Look for the CE MarkHalloween is becoming one of Ireland’s biggest celebrations, second only to Christmas in terms of retail sales, decorations and consumer interest. But Halloween makes many parents nervous as they send their children out “trick or treating”. Maurice Buckley, CEO, NSAI (National Standards Authority of Ireland), says, “Halloween is an exciting time for our children, but there are a number of safety issues that many parents need to be aware of. As Ireland’s official standards body, NSAI aims to assure consumer confidence and to help protect the public. The following safety tips will help ensure your kids have a fun and safe Halloween.”
- Check the labels on all costumes and accessories to ensure they are flame-resistant: When purchasing a costume or accessories like masks, beards or wigs, look for the CE mark and the Flame Resistant label, which shows that the manufacturer has complied with national and international standards.

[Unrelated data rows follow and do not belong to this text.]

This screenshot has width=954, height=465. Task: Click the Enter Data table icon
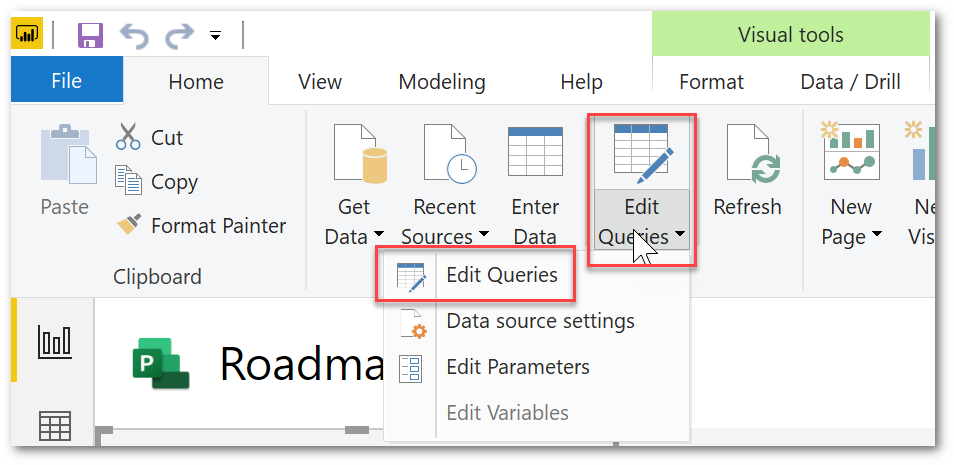click(535, 152)
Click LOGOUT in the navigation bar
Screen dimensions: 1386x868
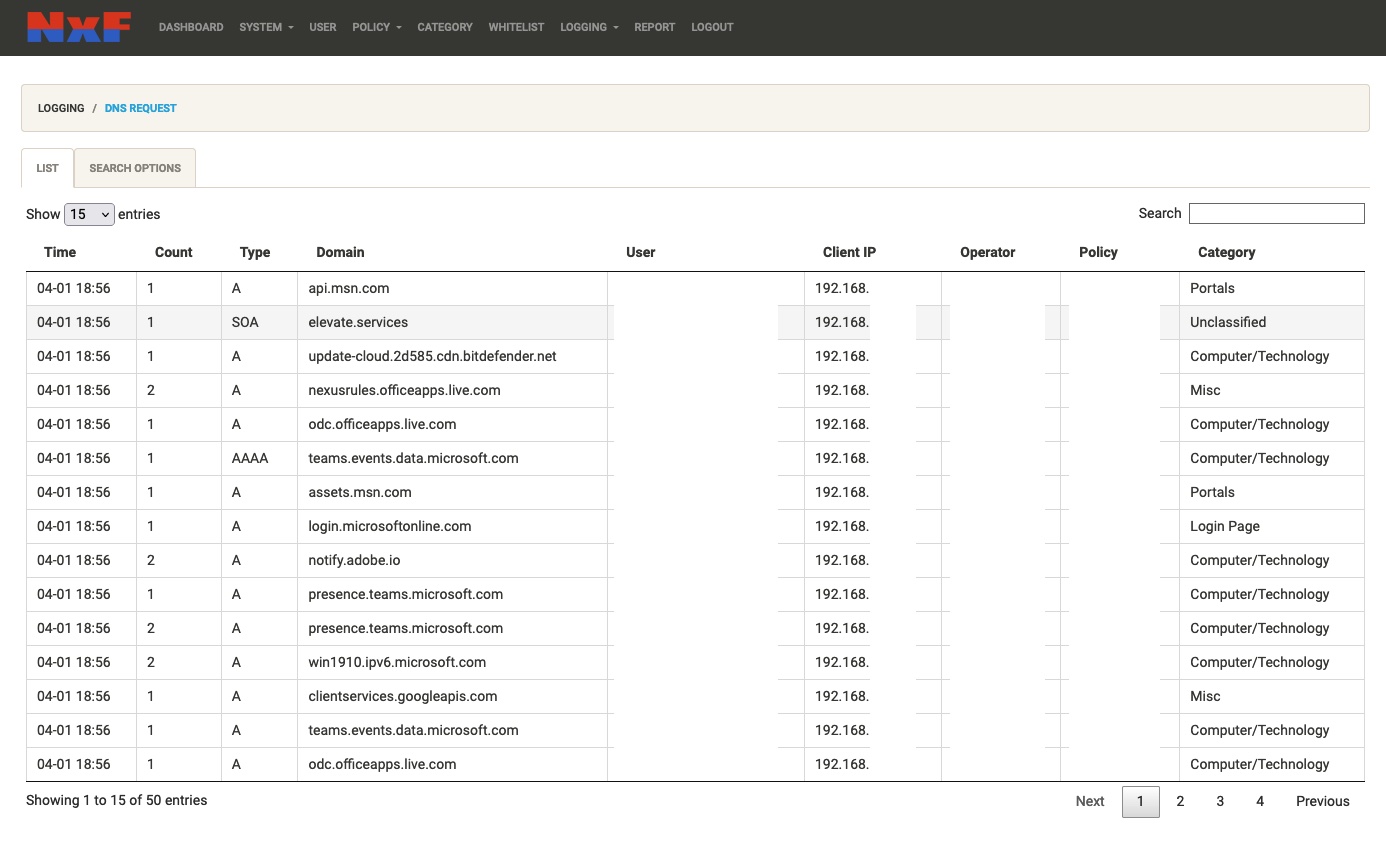711,27
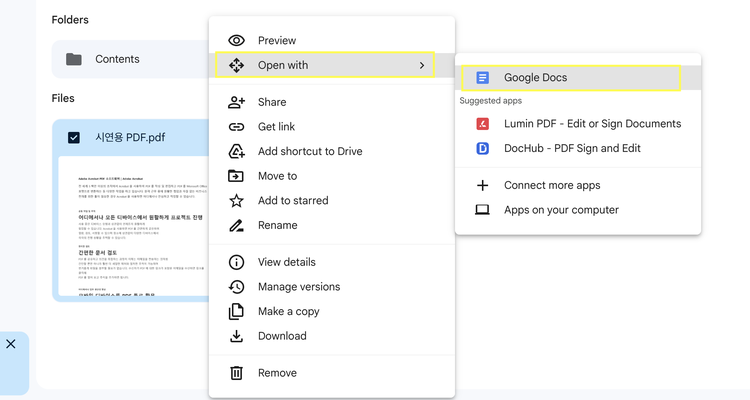Open the Contents folder
This screenshot has width=750, height=400.
click(x=117, y=59)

Although this label does not mean these items won't catch fire, it does indicate the items will resist burning and should extinguish quickly once removed from the ignition source.
- Look for the CE Mark on Halloween Toys: If your child is carrying a plastic costume prop or toy such as a mask or a pitchfork, look for the CE Mark. Under Irish and European law, toys placed on the European market must display the CE Mark. The CE Mark demonstrates that the manufacturer has complied with the Irish and European standard, I.S. EN 71 "Safety of Toys", and the product has undergone safety testing in the design and manufacture process.
- Halloween novelty lights: A number of shops are now selling Halloween novelty lights similar in style to Christmas lights. All electrical products sold in the EU, must also comply with safety standards, and must carry a CE mark. The mark should be visible on the product itself or on its packaging. If it doesn't have the CE mark, don't buy it.
- Face paints can give rise to skin reactions: Most face paints do not pose a health risk when the directions on the label are followed and when the product is used properly. However, children have more sensitive skin and are more susceptible to developing a reaction, so be aware of any adverse reaction and pay attention to comments from your children on how the face paint feels.